- Short problem -
In every item below, change "GUI agent" to "screen navigation agent" and reproduce all lines otherwise unaltered.
***** Entries supplied *****
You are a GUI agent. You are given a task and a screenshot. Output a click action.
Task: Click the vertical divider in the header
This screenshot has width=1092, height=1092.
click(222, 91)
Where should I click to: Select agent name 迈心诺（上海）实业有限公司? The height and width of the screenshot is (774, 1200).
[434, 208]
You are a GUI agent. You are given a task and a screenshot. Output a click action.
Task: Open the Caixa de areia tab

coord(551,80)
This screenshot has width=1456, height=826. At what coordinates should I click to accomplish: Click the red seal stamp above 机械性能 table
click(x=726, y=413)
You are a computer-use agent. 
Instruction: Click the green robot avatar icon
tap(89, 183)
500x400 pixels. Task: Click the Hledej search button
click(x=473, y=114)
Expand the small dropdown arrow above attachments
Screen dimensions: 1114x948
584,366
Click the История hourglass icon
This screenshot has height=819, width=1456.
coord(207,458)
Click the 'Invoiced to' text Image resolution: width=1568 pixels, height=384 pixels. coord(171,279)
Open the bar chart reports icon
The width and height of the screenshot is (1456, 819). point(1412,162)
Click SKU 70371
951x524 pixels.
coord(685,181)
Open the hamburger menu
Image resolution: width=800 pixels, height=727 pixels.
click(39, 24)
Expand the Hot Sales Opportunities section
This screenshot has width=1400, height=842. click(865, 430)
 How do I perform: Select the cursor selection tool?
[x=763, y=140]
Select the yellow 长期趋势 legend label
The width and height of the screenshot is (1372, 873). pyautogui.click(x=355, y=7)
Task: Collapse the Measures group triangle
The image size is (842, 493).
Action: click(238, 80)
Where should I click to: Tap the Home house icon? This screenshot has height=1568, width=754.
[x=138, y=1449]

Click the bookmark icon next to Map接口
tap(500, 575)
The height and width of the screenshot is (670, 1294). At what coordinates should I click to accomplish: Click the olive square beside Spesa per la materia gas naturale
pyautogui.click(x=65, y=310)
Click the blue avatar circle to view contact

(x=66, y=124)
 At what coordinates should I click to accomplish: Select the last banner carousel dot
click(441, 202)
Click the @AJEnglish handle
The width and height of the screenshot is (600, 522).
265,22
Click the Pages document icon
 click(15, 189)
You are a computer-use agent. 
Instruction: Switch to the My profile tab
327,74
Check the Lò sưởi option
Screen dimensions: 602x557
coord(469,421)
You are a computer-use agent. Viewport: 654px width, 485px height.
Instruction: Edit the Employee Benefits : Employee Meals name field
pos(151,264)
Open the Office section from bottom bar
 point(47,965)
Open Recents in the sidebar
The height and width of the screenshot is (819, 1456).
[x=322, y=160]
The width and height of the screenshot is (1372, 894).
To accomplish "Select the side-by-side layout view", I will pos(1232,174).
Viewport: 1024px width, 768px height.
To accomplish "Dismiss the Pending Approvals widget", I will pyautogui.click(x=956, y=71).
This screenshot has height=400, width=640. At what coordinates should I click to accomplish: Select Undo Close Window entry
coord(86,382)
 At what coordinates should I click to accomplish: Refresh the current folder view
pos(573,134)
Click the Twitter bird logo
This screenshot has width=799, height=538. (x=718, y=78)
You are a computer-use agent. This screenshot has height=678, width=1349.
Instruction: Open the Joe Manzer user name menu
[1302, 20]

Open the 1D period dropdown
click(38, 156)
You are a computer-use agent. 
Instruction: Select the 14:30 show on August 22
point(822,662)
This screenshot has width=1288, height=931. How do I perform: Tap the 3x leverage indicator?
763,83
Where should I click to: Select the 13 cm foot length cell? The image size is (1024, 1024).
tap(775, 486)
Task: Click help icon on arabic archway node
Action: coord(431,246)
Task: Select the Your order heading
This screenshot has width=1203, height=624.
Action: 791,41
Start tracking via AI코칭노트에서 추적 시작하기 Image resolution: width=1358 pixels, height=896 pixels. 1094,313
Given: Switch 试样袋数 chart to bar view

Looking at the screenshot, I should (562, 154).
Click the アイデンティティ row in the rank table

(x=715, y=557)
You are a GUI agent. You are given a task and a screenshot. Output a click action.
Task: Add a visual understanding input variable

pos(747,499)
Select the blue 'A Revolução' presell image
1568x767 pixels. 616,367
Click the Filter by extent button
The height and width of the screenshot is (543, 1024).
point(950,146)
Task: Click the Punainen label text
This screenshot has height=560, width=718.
*****
- The reply -
You are a screen navigation agent. You are given a task and a screenshot. Output a click action.
Task: Click the vertical divider in the header
This screenshot has width=1092, height=1092.
click(222, 91)
Where should I click to: Select agent name 迈心诺（上海）实业有限公司? The height and width of the screenshot is (774, 1200).
[434, 208]
You are a screen navigation agent. You are given a task and a screenshot. Output a click action.
Task: Open the Caixa de areia tab

coord(551,80)
This screenshot has width=1456, height=826. At what coordinates should I click to accomplish: Click the red seal stamp above 机械性能 table
click(x=726, y=413)
You are a computer-use agent. 
Instruction: Click the green robot avatar icon
tap(89, 183)
500x400 pixels. Task: Click the Hledej search button
click(x=473, y=114)
Expand the small dropdown arrow above attachments
Screen dimensions: 1114x948
584,366
Click the История hourglass icon
This screenshot has height=819, width=1456.
coord(207,458)
Click the 'Invoiced to' text Image resolution: width=1568 pixels, height=384 pixels. coord(171,279)
Open the bar chart reports icon
The width and height of the screenshot is (1456, 819). point(1412,162)
Click SKU 70371
951x524 pixels.
coord(685,181)
Open the hamburger menu
Image resolution: width=800 pixels, height=727 pixels.
click(39, 24)
Expand the Hot Sales Opportunities section
This screenshot has width=1400, height=842. click(865, 430)
 How do I perform: Select the cursor selection tool?
[x=763, y=140]
Select the yellow 长期趋势 legend label
The width and height of the screenshot is (1372, 873). pyautogui.click(x=355, y=7)
Task: Collapse the Measures group triangle
The image size is (842, 493).
Action: click(238, 80)
Where should I click to: Tap the Home house icon? This screenshot has height=1568, width=754.
[x=138, y=1449]

Click the bookmark icon next to Map接口
tap(500, 575)
The height and width of the screenshot is (670, 1294). At what coordinates should I click to accomplish: Click the olive square beside Spesa per la materia gas naturale
pyautogui.click(x=65, y=310)
Click the blue avatar circle to view contact

(x=66, y=124)
 At what coordinates should I click to accomplish: Select the last banner carousel dot
click(441, 202)
Click the @AJEnglish handle
The width and height of the screenshot is (600, 522).
265,22
Click the Pages document icon
 click(15, 189)
You are a computer-use agent. 
Instruction: Switch to the My profile tab
327,74
Check the Lò sưởi option
Screen dimensions: 602x557
coord(469,421)
You are a computer-use agent. Viewport: 654px width, 485px height.
Instruction: Edit the Employee Benefits : Employee Meals name field
pos(151,264)
Open the Office section from bottom bar
 point(47,965)
Open Recents in the sidebar
The height and width of the screenshot is (819, 1456).
[x=322, y=160]
The width and height of the screenshot is (1372, 894).
To accomplish "Select the side-by-side layout view", I will pos(1232,174).
Viewport: 1024px width, 768px height.
To accomplish "Dismiss the Pending Approvals widget", I will pyautogui.click(x=956, y=71).
This screenshot has height=400, width=640. At what coordinates should I click to accomplish: Select Undo Close Window entry
coord(86,382)
 At what coordinates should I click to accomplish: Refresh the current folder view
pos(573,134)
Click the Twitter bird logo
This screenshot has width=799, height=538. (x=718, y=78)
You are a computer-use agent. This screenshot has height=678, width=1349.
Instruction: Open the Joe Manzer user name menu
[1302, 20]

Open the 1D period dropdown
click(38, 156)
You are a computer-use agent. 
Instruction: Select the 14:30 show on August 22
point(822,662)
This screenshot has width=1288, height=931. How do I perform: Tap the 3x leverage indicator?
763,83
Where should I click to: Select the 13 cm foot length cell? The image size is (1024, 1024).
tap(775, 486)
Task: Click help icon on arabic archway node
Action: coord(431,246)
Task: Select the Your order heading
This screenshot has width=1203, height=624.
Action: 791,41
Start tracking via AI코칭노트에서 추적 시작하기 Image resolution: width=1358 pixels, height=896 pixels. 1094,313
Given: Switch 试样袋数 chart to bar view

Looking at the screenshot, I should (562, 154).
Click the アイデンティティ row in the rank table

(x=715, y=557)
You are a screen navigation agent. You are given a task and a screenshot. Output a click action.
Task: Add a visual understanding input variable

pos(747,499)
Select the blue 'A Revolução' presell image
1568x767 pixels. 616,367
Click the Filter by extent button
The height and width of the screenshot is (543, 1024).
point(950,146)
Task: Click the Punainen label text
This screenshot has height=560, width=718.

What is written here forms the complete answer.